*Dataset*:
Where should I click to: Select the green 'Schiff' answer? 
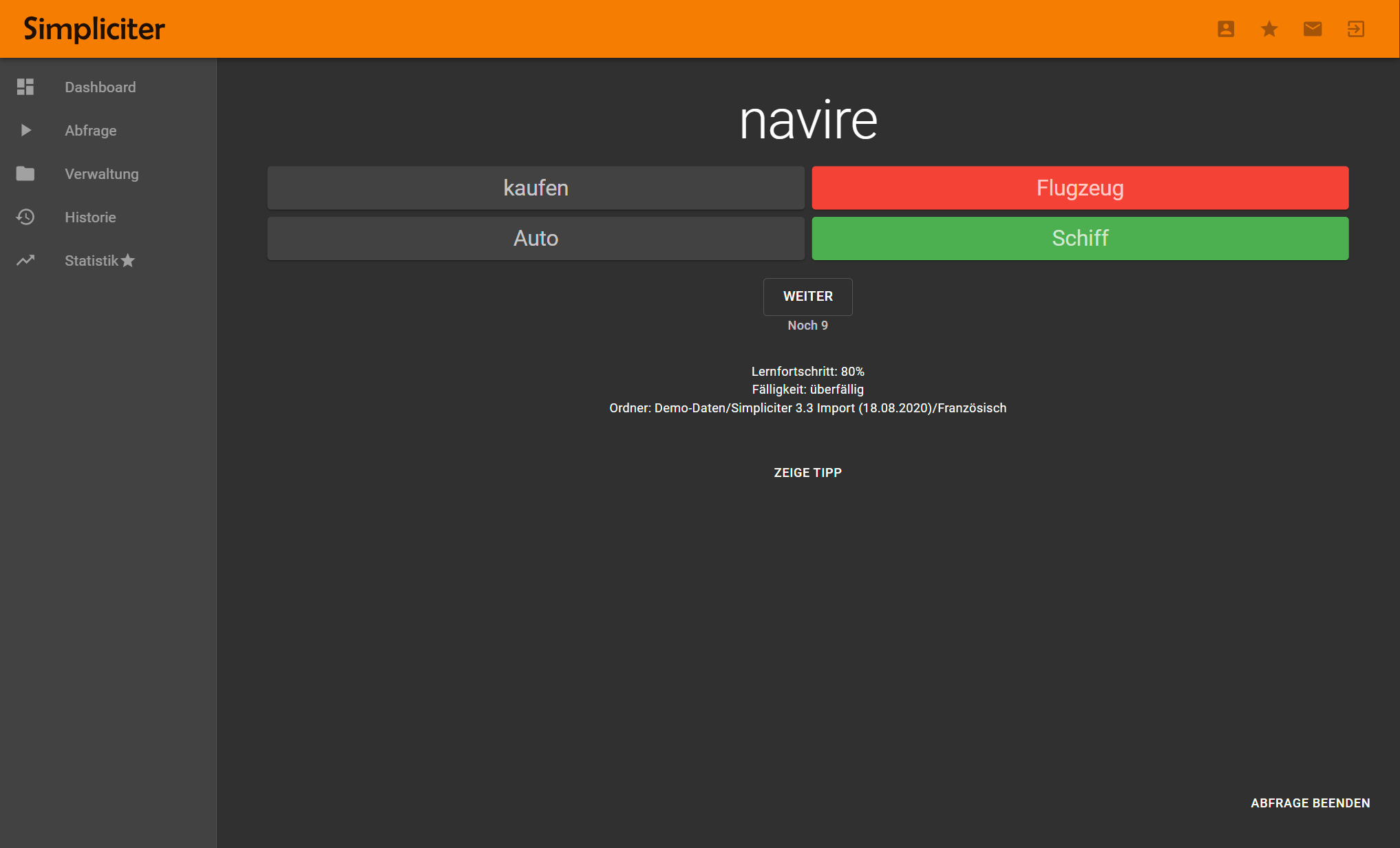coord(1080,238)
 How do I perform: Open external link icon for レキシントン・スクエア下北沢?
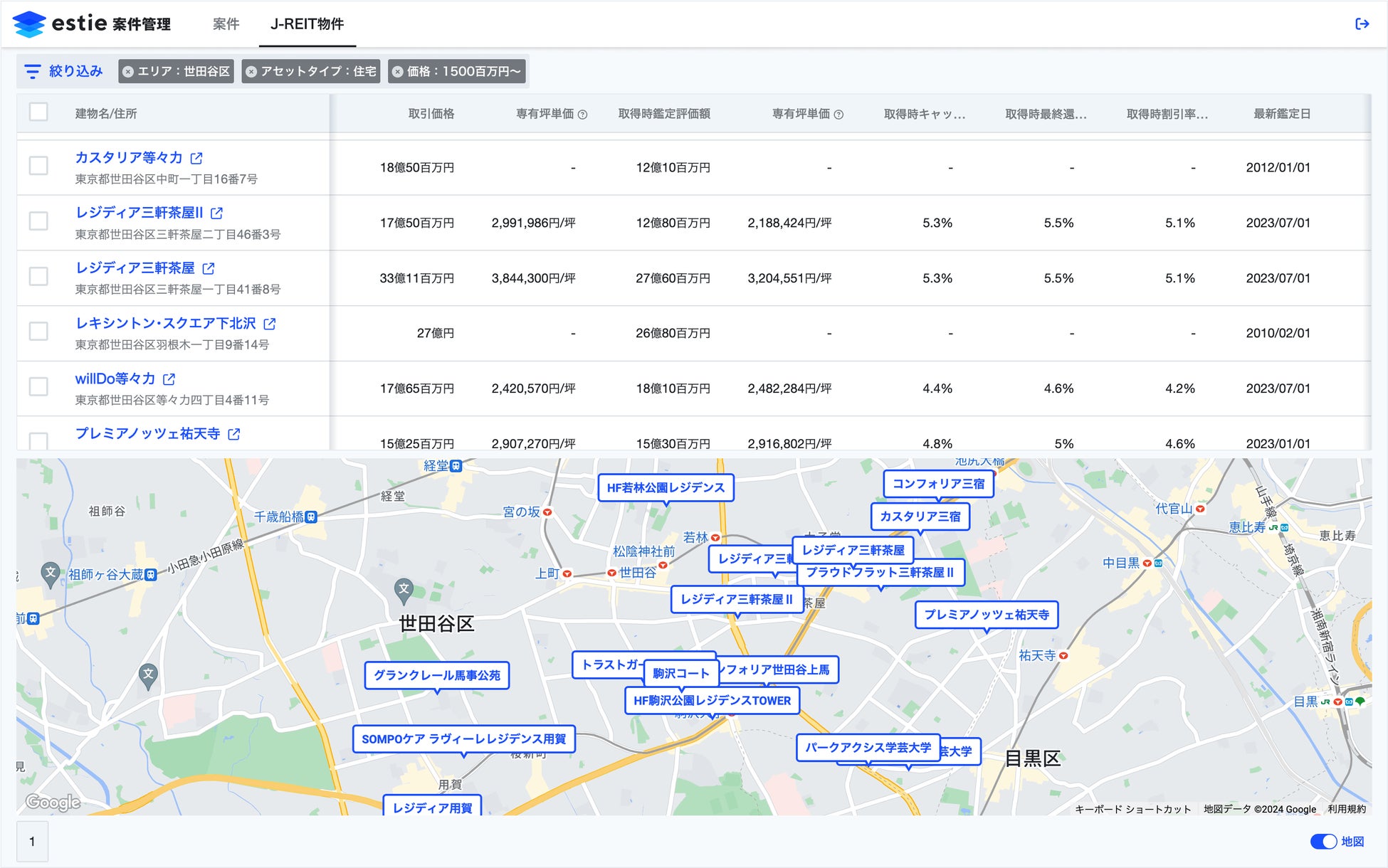coord(270,324)
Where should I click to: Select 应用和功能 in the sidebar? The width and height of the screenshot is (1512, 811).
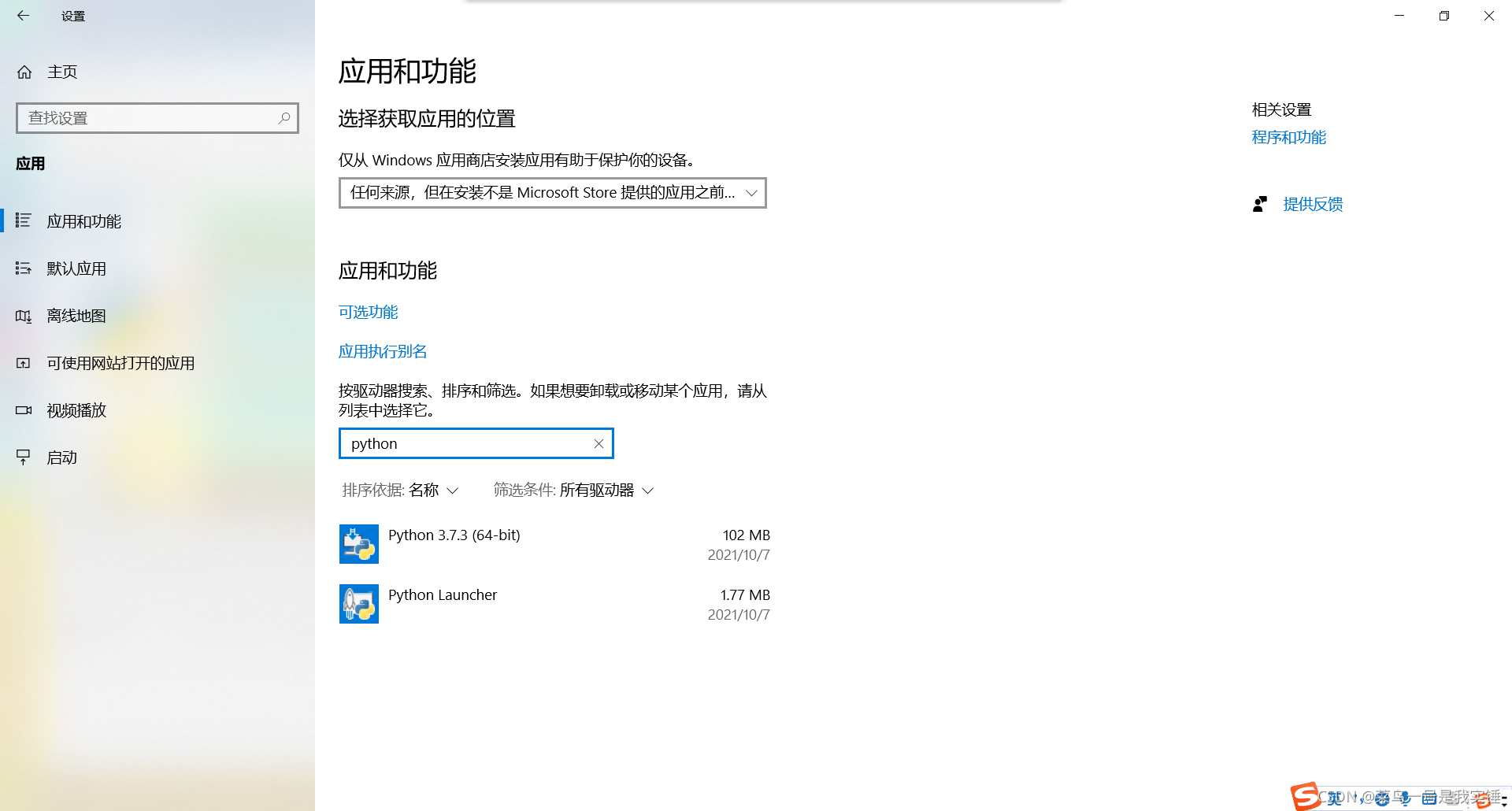tap(83, 221)
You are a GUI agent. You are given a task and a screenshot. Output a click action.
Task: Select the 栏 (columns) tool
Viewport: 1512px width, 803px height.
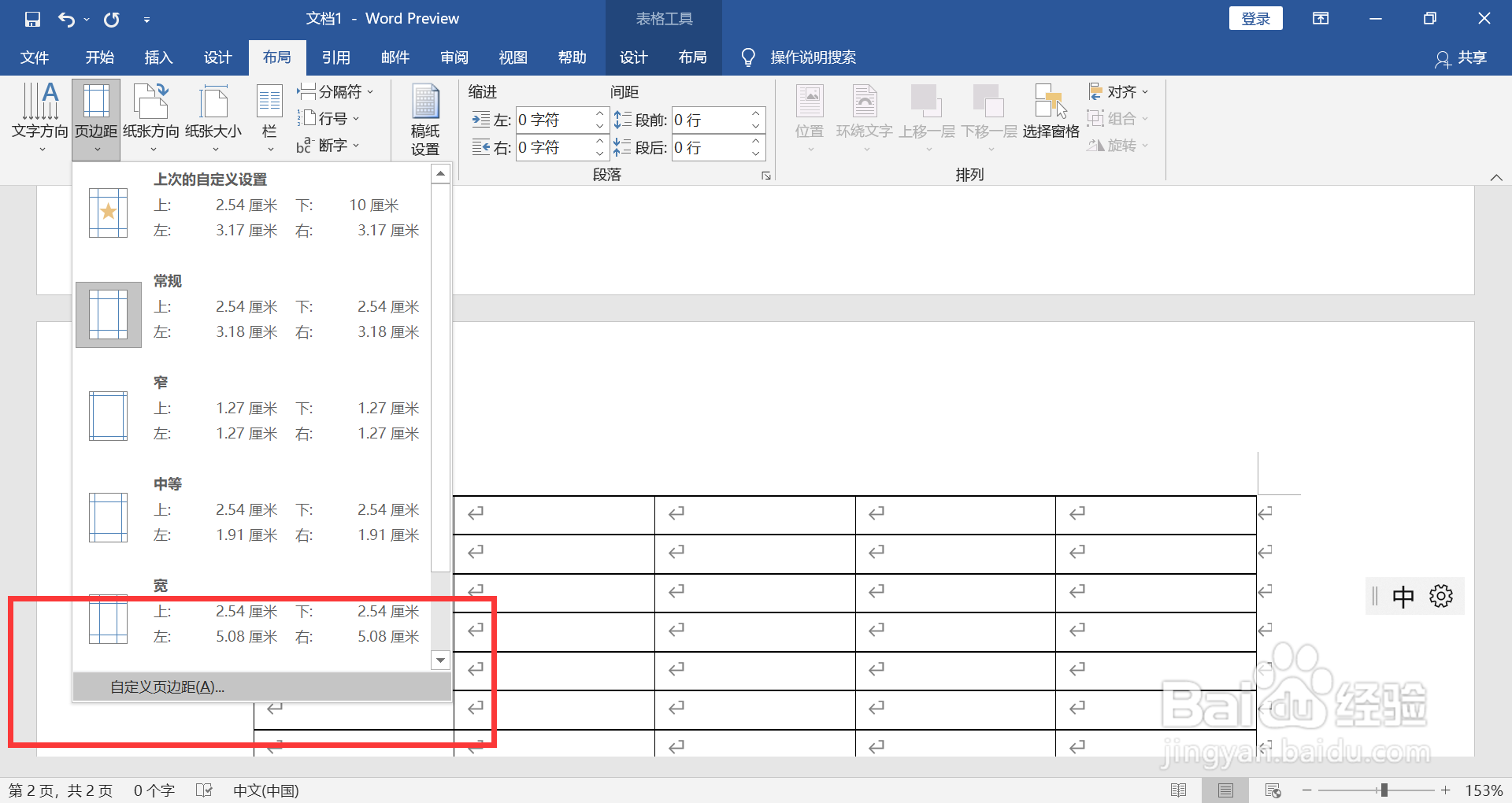pyautogui.click(x=269, y=114)
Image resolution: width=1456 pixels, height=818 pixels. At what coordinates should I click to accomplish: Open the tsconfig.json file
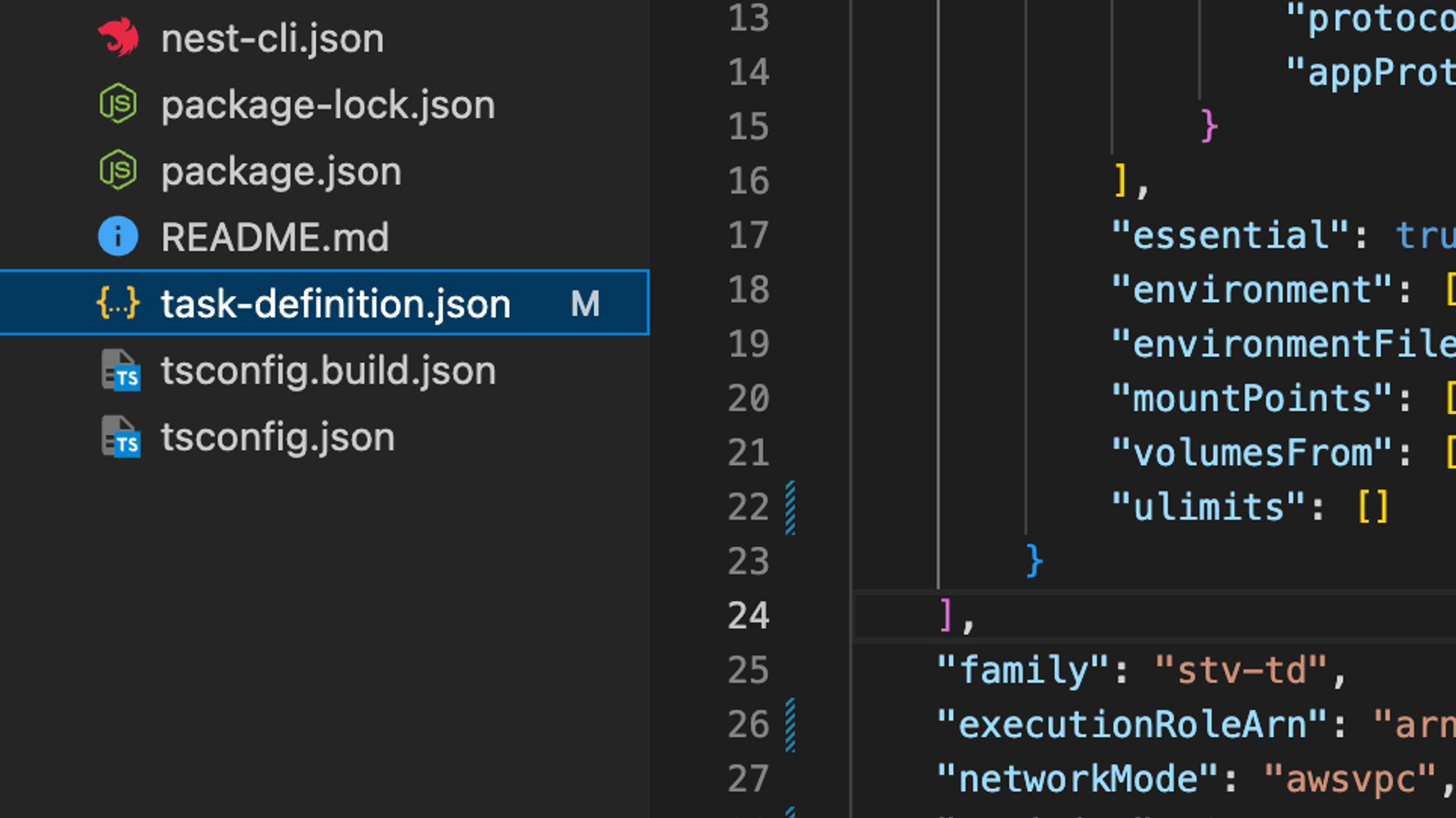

*Your instructions*:
Every entry above needs to be retyped exactly; drop the pictures.

*Answer space*:
Where should I click to: Select the green 'Schiff' answer? 
coord(1080,238)
 How do I perform: Open external link icon for レキシントン・スクエア下北沢?
coord(270,324)
Where should I click to: Select 应用和功能 in the sidebar? The width and height of the screenshot is (1512, 811).
tap(83, 221)
You are a GUI agent. You are given a task and a screenshot. Output a click action.
Task: Select the 栏 (columns) tool
Viewport: 1512px width, 803px height.
pyautogui.click(x=269, y=114)
Image resolution: width=1456 pixels, height=818 pixels. At what coordinates should I click to accomplish: Open the tsconfig.json file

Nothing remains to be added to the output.